→ **RECORD EXTRACTS**

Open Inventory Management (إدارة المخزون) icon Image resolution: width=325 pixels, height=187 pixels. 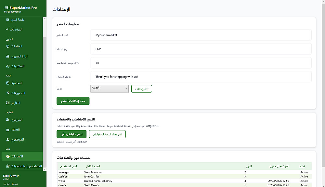tap(8, 56)
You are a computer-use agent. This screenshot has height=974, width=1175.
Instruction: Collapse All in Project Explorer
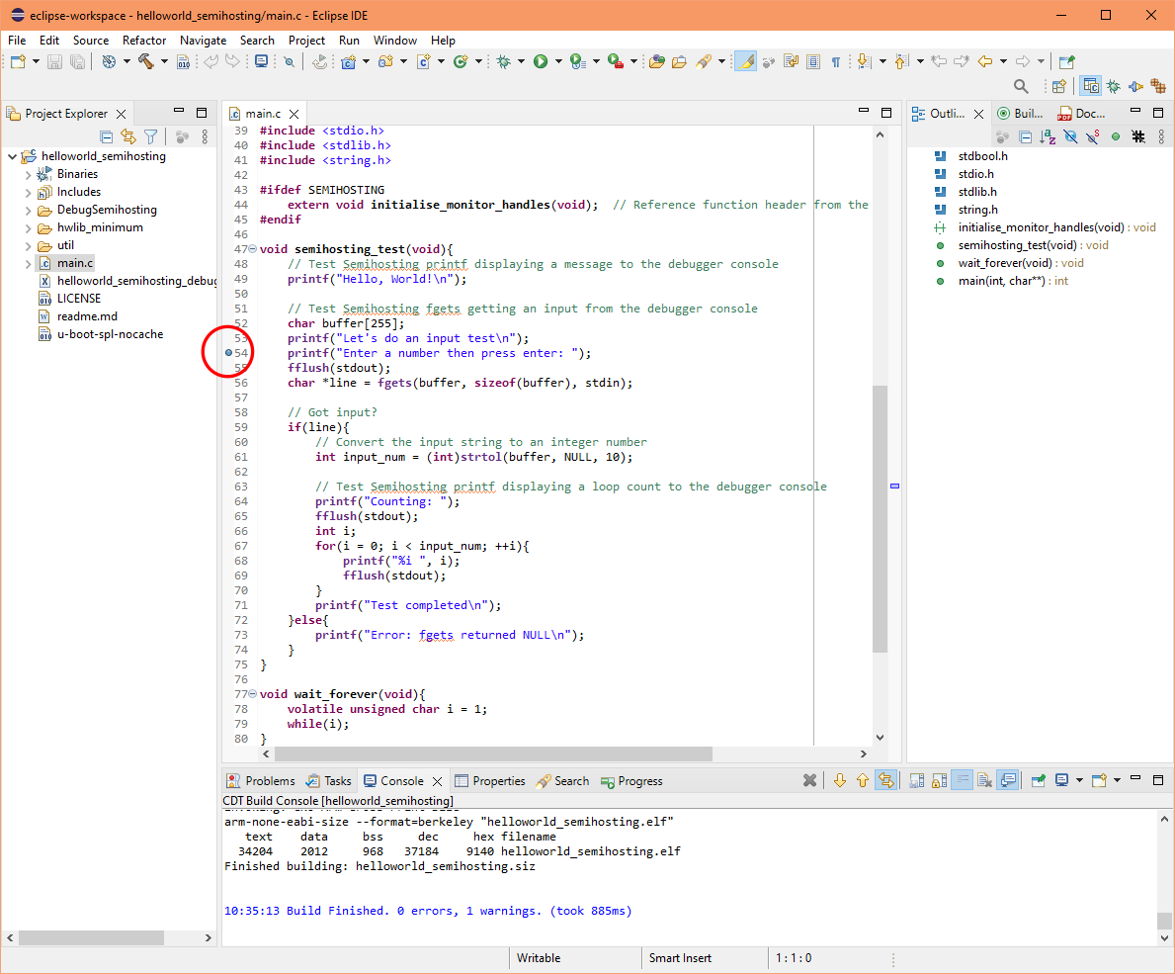click(107, 136)
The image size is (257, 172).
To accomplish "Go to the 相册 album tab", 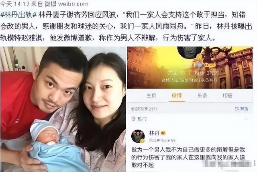I will pyautogui.click(x=228, y=95).
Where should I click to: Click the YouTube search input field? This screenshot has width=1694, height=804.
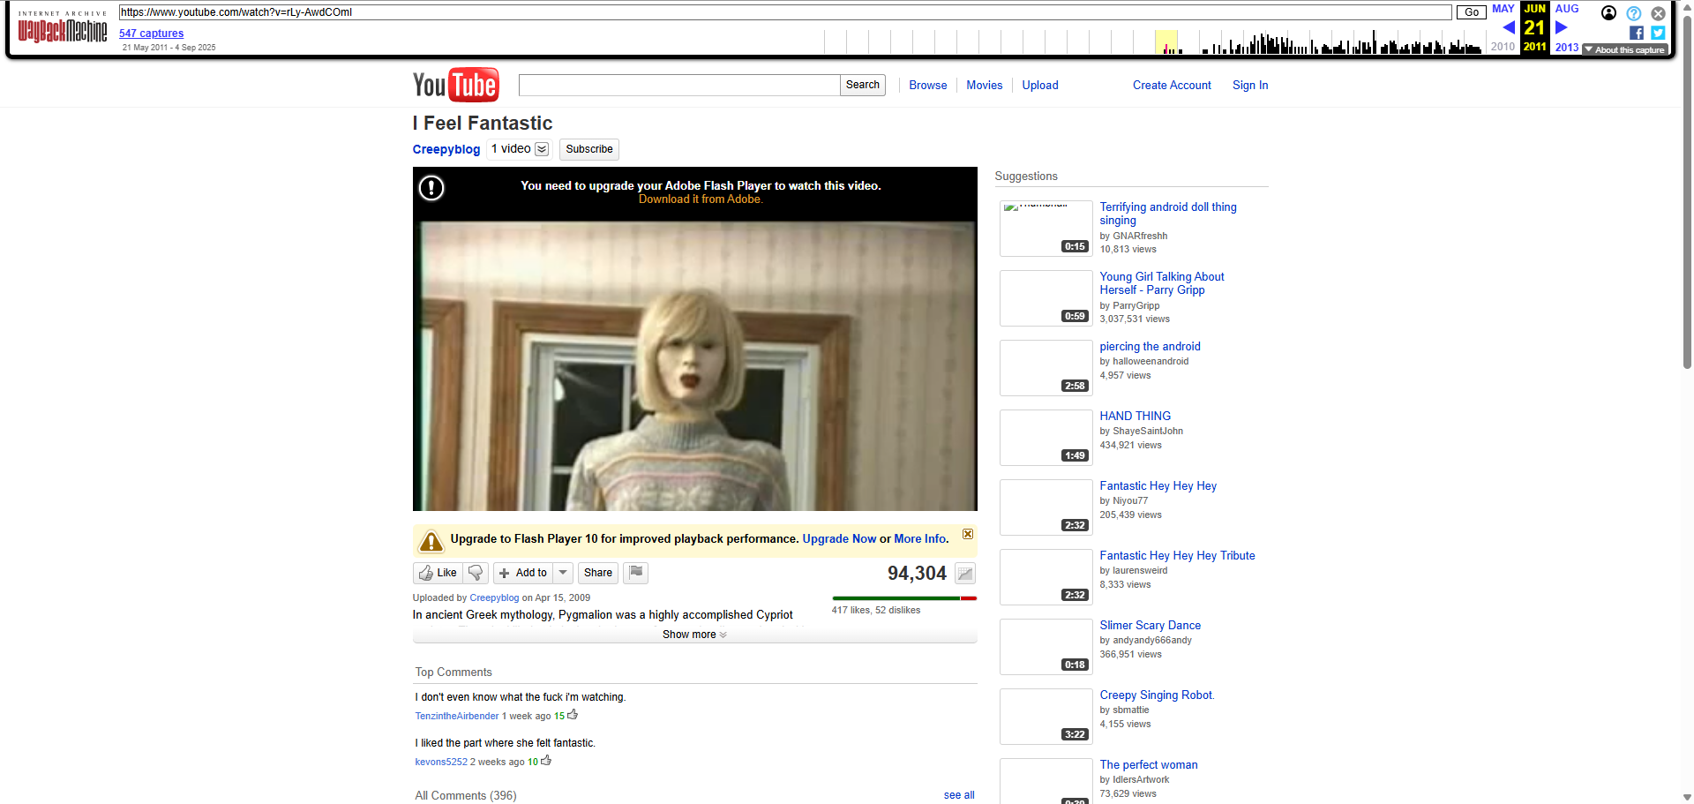pyautogui.click(x=678, y=86)
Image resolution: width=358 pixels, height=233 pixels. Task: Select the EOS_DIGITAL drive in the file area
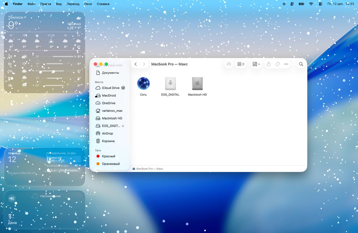click(170, 84)
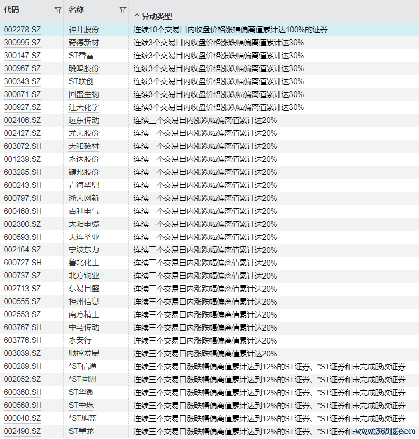
Task: Open the filter icon beside 代码 header
Action: coord(58,10)
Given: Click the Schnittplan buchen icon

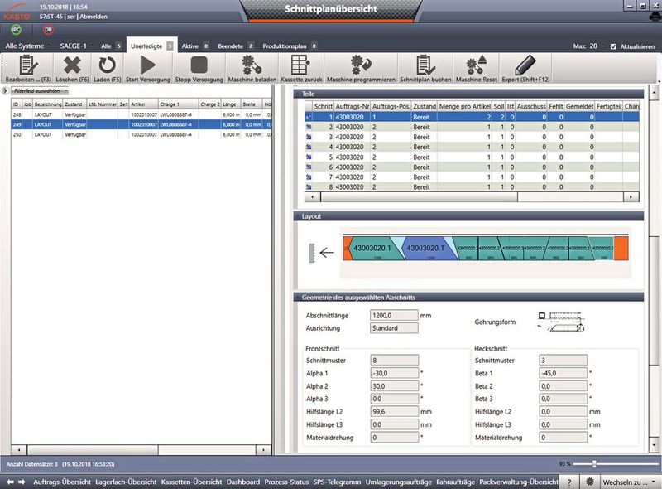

→ **WHAT IS EXPECTED**
Leave every picture out and write out, word for word, the lines from the one that contains "Image resolution: width=358" through the last line of the records.

→ **TASK OUTPUT**
Image resolution: width=358 pixels, height=233 pixels. Task: Select the EOS_DIGITAL drive in the file area
click(170, 84)
Task: Open the filter icon beside 代码 header
Action: coord(58,10)
Given: Click the Schnittplan buchen icon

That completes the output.